Dr Nitschke's activities seem to me to be grounded in, and helped by, a common acceptance of a laissez-faire attitude to suicide and its contemplation. I am reminded of a scene in the English drama "To serve them all my days". David Powlett-Jones, a school-master, loses his recently-married wife and children in a car accident. A fellow school-master, in a heated discussion with the headmaster, says (see video below):
"[I]f I were [in his place], I should probably do what is usually called 'something silly' ... PJ's his own man ... You may see human life as a sacred trust. I see it rather as something to be got through, with as little self-contempt and misery as possible - pretty insupportable at the best of times. If Powlett-Jones has chosen to put an end to himself, that's entirely his own decision. I respect his dignity, I don't think you do."

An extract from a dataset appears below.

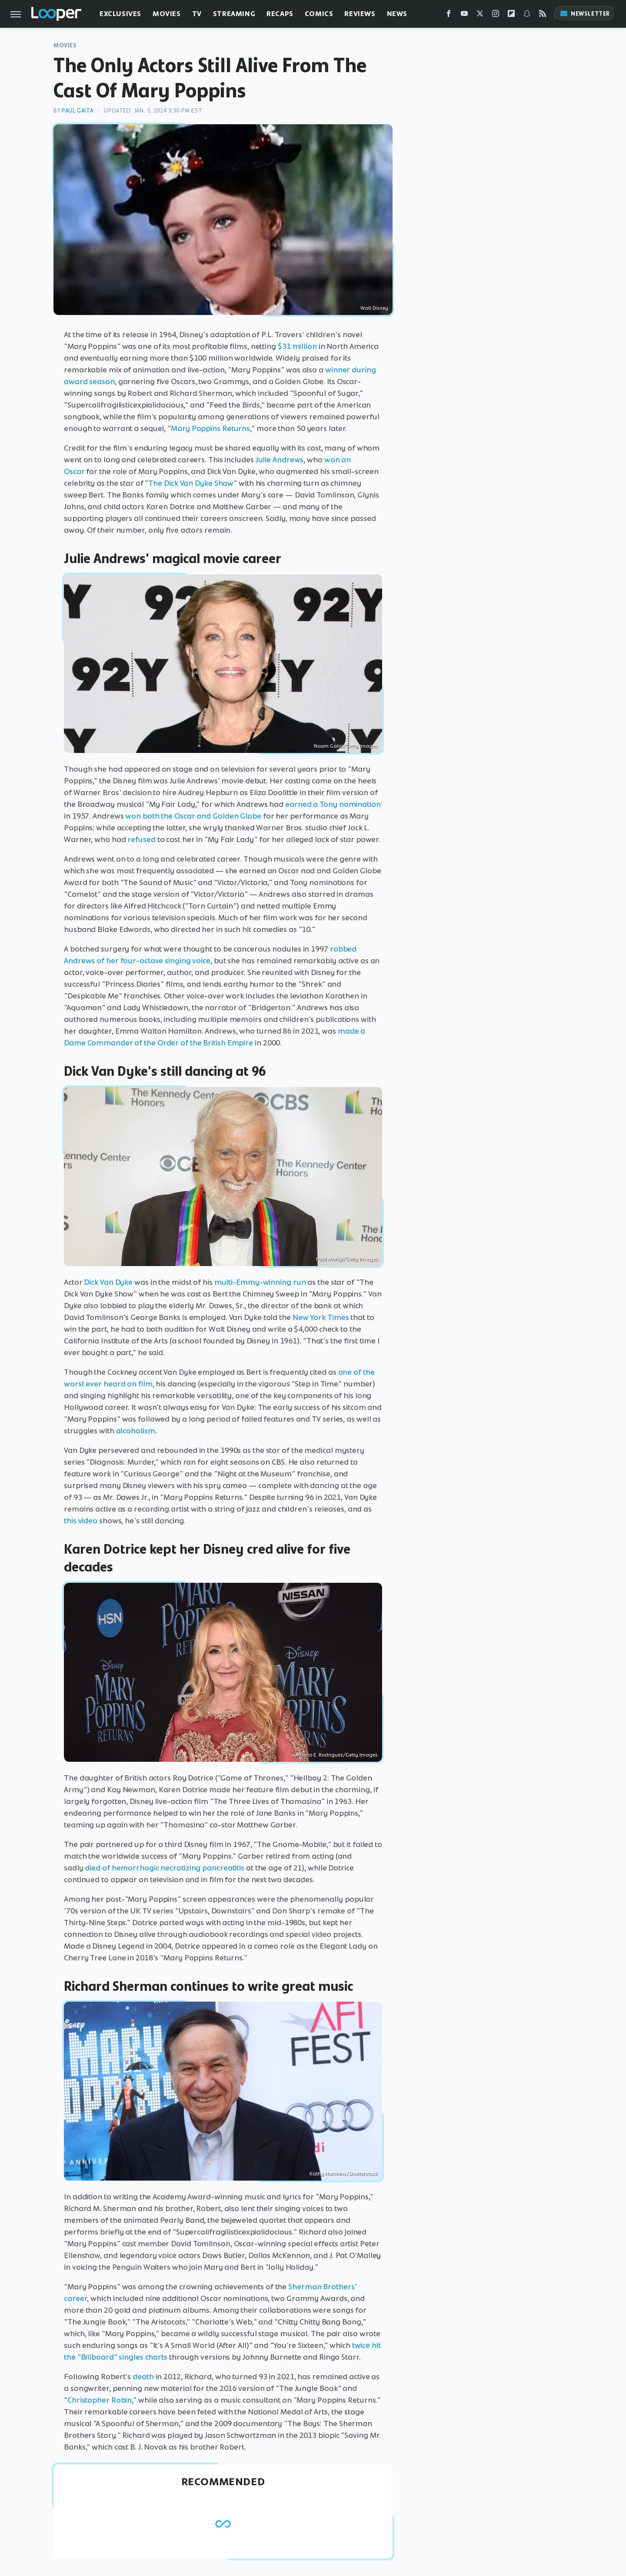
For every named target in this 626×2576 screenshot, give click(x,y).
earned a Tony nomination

Because this attitude - that life may cease to be worth living and therefore 'dignity' requires the chance to commit suicide - underpins the campaign for legal assisted suicide, all the safeguards and limits proposed by the supposedly mainstream campaigners for so-called "assisted dying" are illusory. Dr Nitschke's free-market, supposedly radical approach to suicide is on its way to becoming mainstream. Only a societal rejection of the misanthropy underpinning assisted suicide will be sufficient to protect the vulnerable.